Michael Gnan war ein außergewöhnlicher Mensch, der sich immer mit aller Intensität für das einsetzte, was ihm wichtig erschien. Dabei ließ er weder Konventionen noch ihm nicht sinnvoll erscheinende Regeln und Vorschriften gelten. Es konnte sein, dass er anstelle einer Predigt Bachs Ave Maria musizierte. Er ließ während des Gottesdienstes den Trientiner Bergsteigerchor singen. Zur Zeit der Flüchtlingskrise nahm er in seiner Pfarrei eine syrische Flüchtlingsfamilie gegen den Willen seiner Kirchenoberen auf. Im Pfarrgarten züchtete er Hühner und Tauben und hielt einige Bienenstöcke. Er war kein Hochwürden, wie man sich das vorstellt, eckte an und begeisterte viele für einen zeitgemäßen christlichen Glauben, öffnete ohne dogmatische Enge den Blick weit über den Horizont hinaus.
Theologe und Musiker
Michael Gnan besaß eine außergewöhnliche Vielseitigkeit. In Theologie hatte er über ein musikalisches Thema promoviert, nämlich über die „Nachklänge des Buches Sirach: Von synagogalen Gesängen bis zur Gegenwart.“ Doch er studierte auch Komposition bei Dieter Acker und erhielt den Förderpreis Komposition des Bayerischen Rundfunks. Er spielte Violine und Violoncello; im Passauer Studentenorchester strich er den Kontrabass. An der dortigen Universität hatte er einen Lehrauftrag für Gregorianik. Zwei Jahre lang leitete er außerdem den Passauer Studentenchor. 1986 bis 2003 war er Pfarrer in Pörndorf und Uttighofen, anschließend bis 2017 in Grainet im Bayerischen Wald. Danach wurde er Seelsorger für Flüchtlinge ostkirchlicher Kirchen in der Diözese Passau. Für dieses Amt war er prädestiniert, auch da er noch im Alter arabisch gelernt hatte.
Ein zentrales Thema seines Lebens war Musik von sich bewegenden Schallquellen. Zunächst befasste er sich mit Klangpfeilen. Fasziniert vom altjapanischen Hikime-Ritual entwickelte er in Pörndorf die Klangpfeile. Er erfand mit Hilfe eines Orgel- und eines Flötenbauers sowie eines Bogentechnikers bruchsichere Pfeifen, die so gestimmt werden konnten, dass eine ganze Tonleiter erklang. Seine 20 Männer und Frauen zählende Klangbogenschützen-Gruppe Pörndorf konnte so mit den Klangpfeilen richtige Melodien spielen. Zusammen mit seinem Freund seit Jugendjahren, Willi Mixa, meldete er hierzu ein deutsches und europäisches Patent an.
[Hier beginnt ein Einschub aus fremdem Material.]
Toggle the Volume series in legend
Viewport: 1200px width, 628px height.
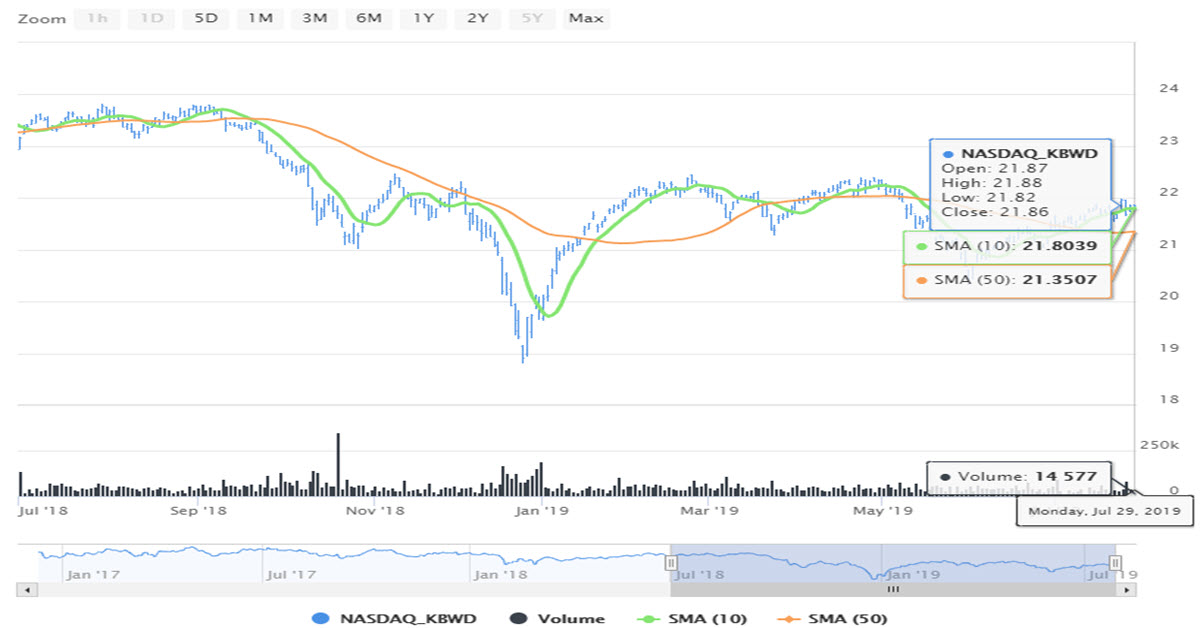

Doch dann ging er noch einen Schritt weiter: Flüchtlinge erzählten ihm von der orientalischen Praxis des Schellenfluges von Tauben. Darauf begann er Tauben zu züchten und sich in dieses Thema zu vertiefen. Er reiste nach China, um die dortige Taubenmusik-Tradition zu studieren und brachte chinesische Taubenpfeifen mit nach Hause. In einer Tischrede Luthers fand er den Hinweis auf „tauben schellen“ und war beglückt, eine vergessene, christliche Tradition über den Umweg durch Arabien und China gefunden zu haben. Gnan verbrachte nun viel Zeit mit seinen Tauben, bis er sie so weit hatte, dass sie mit Pfeifen oder Schellen im Freien und auch in Kirchenräumen etwa bei der Pfingstmesse emporflogen und dabei zusammen mit einem Musikensemble am Boden eine Musik erklang, die Raum auf eine neue Weise erlebbar macht und die Erfahrung von Transzendenz ermöglicht. „Gott hat Mensch und Tier gleichberechtigt erschaffen.“ Auch dies wollte er mit den musizierenden Tauben zeigen. Aber er wollte auch ein Zeichen setzen, dass wir viel von Flüchtlingen aus dem Nahen Osten lernen und dabei sogar alte, vergessene Traditionen unserer Kultur wiederentdecken können. Gnans Tauben erregten in ganz Deutschland großes Aufsehen, unter anderem auch beim 7. Bayerischen Tonkünstlerfest 2008 im Münchner Tierpark Hellabrunn.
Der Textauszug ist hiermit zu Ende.